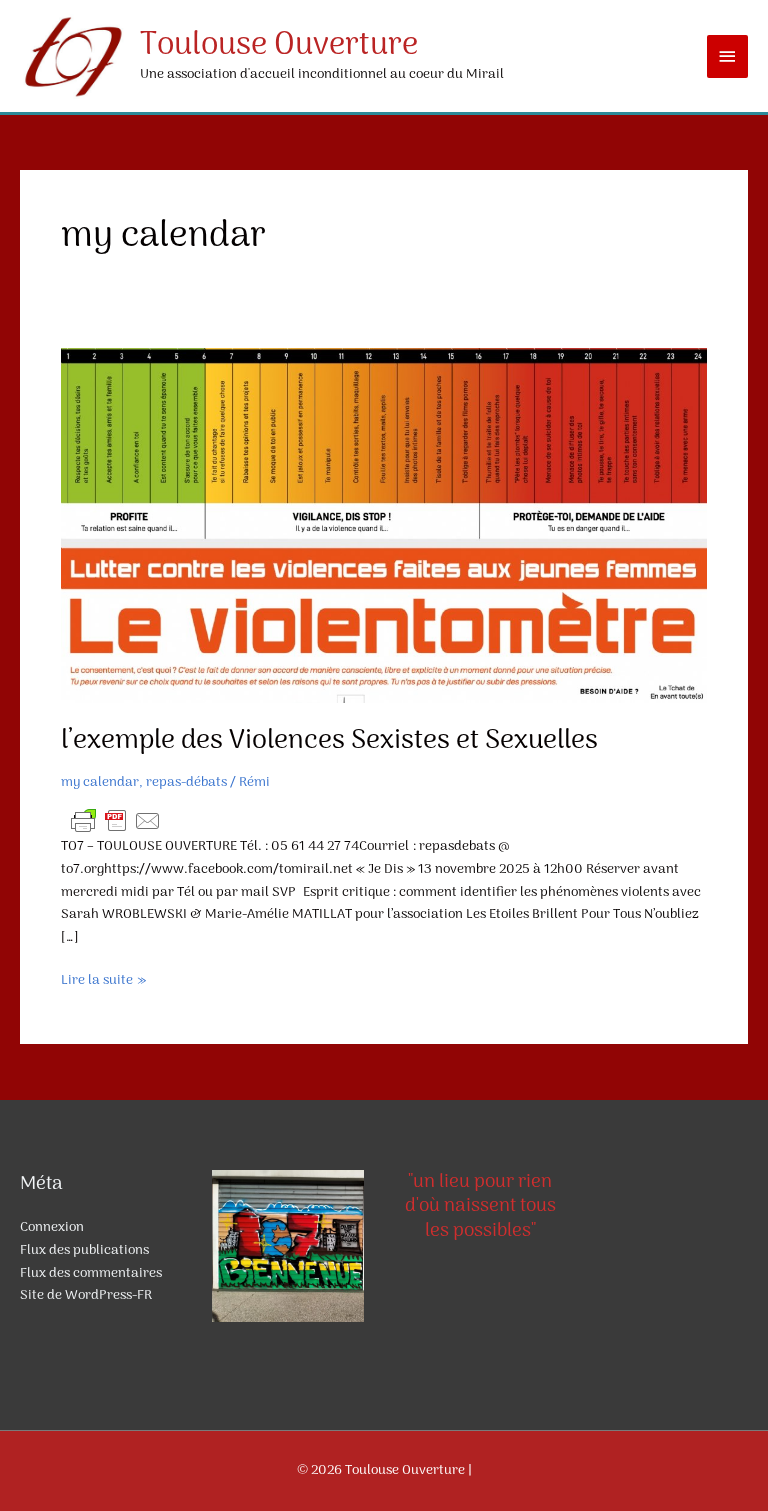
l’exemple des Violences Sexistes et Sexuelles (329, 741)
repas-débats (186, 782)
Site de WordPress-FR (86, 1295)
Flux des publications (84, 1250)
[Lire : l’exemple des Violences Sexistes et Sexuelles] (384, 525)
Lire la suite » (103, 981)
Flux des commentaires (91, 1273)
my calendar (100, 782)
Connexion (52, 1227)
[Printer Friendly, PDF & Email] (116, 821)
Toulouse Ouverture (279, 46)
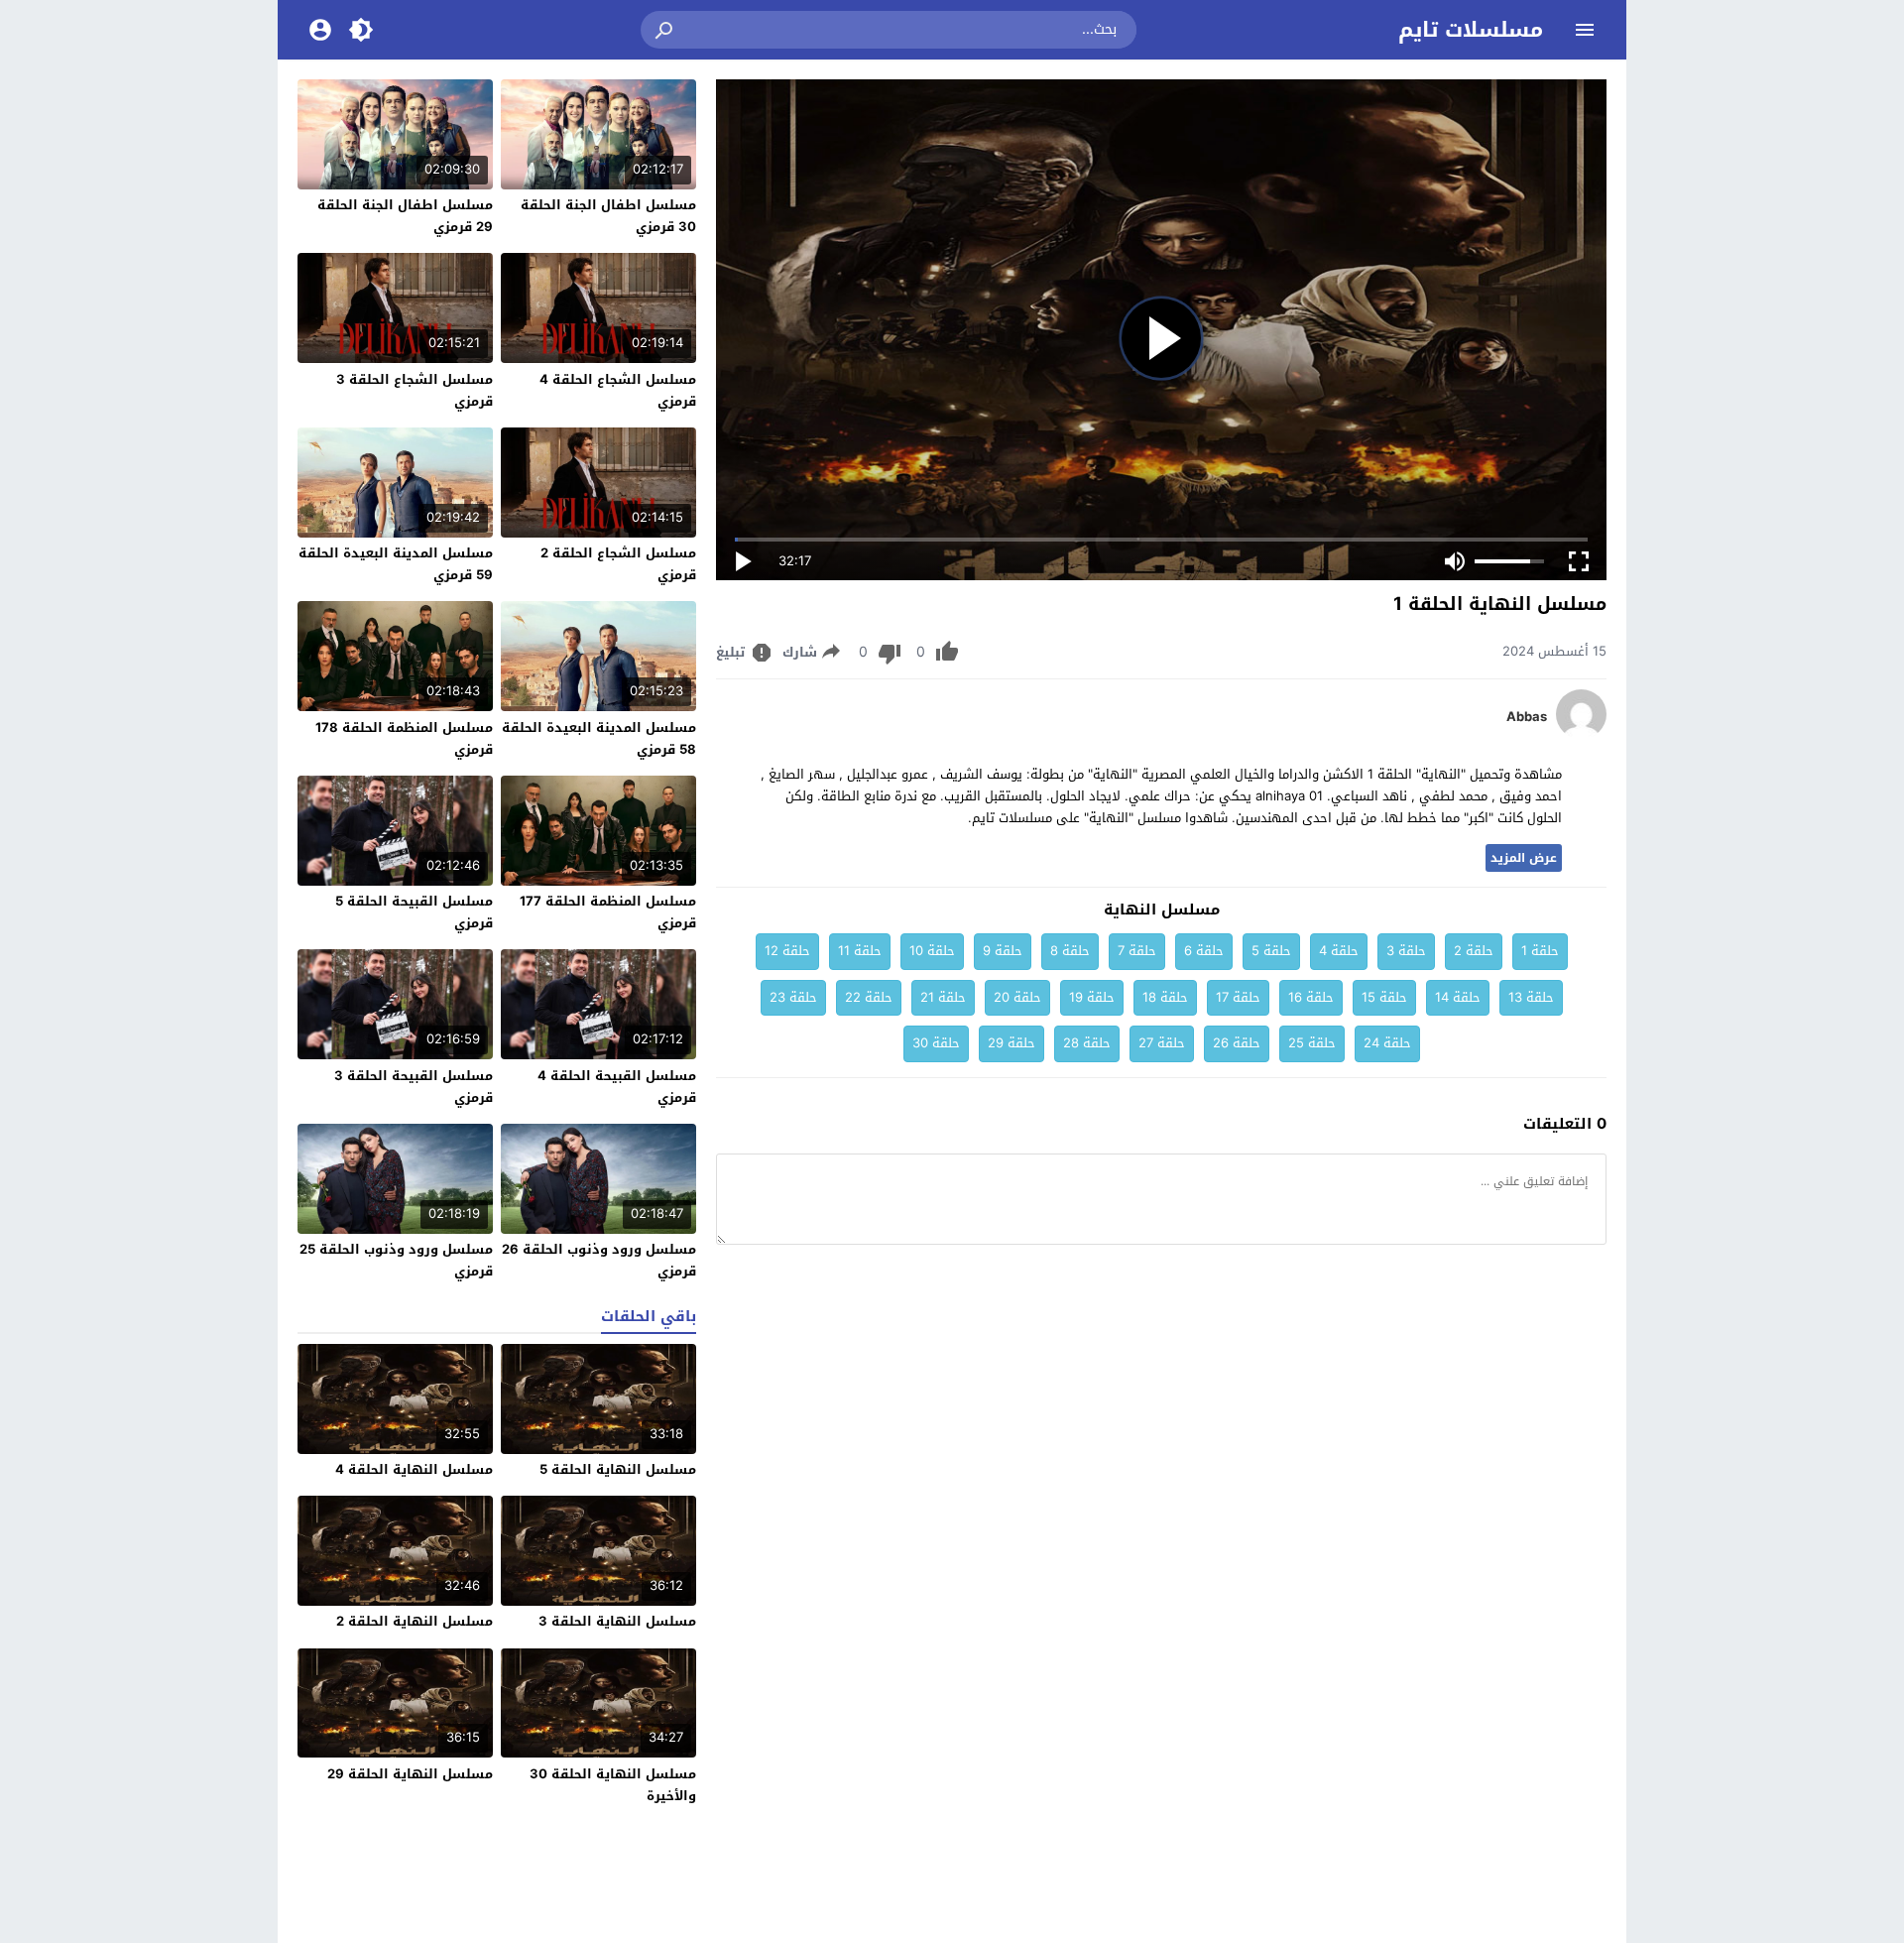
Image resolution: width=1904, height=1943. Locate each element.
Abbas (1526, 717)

TRY IT -> Print exactly, and print only, the lines from the line with "Flux des publications (84, 1250)" through the last line of the entries, both ends included. No pictures belong in the result.

OUTPUT FOR THIS TASK ->
Flux des publications (84, 1250)
[Lire : l’exemple des Violences Sexistes et Sexuelles] (384, 525)
Lire la suite » (103, 981)
Flux des commentaires (91, 1273)
my calendar (100, 782)
Connexion (52, 1227)
[Printer Friendly, PDF & Email] (116, 821)
Toulouse Ouverture (279, 46)
Image resolution: width=1904, height=1943. Locate each element.
Abbas (1526, 717)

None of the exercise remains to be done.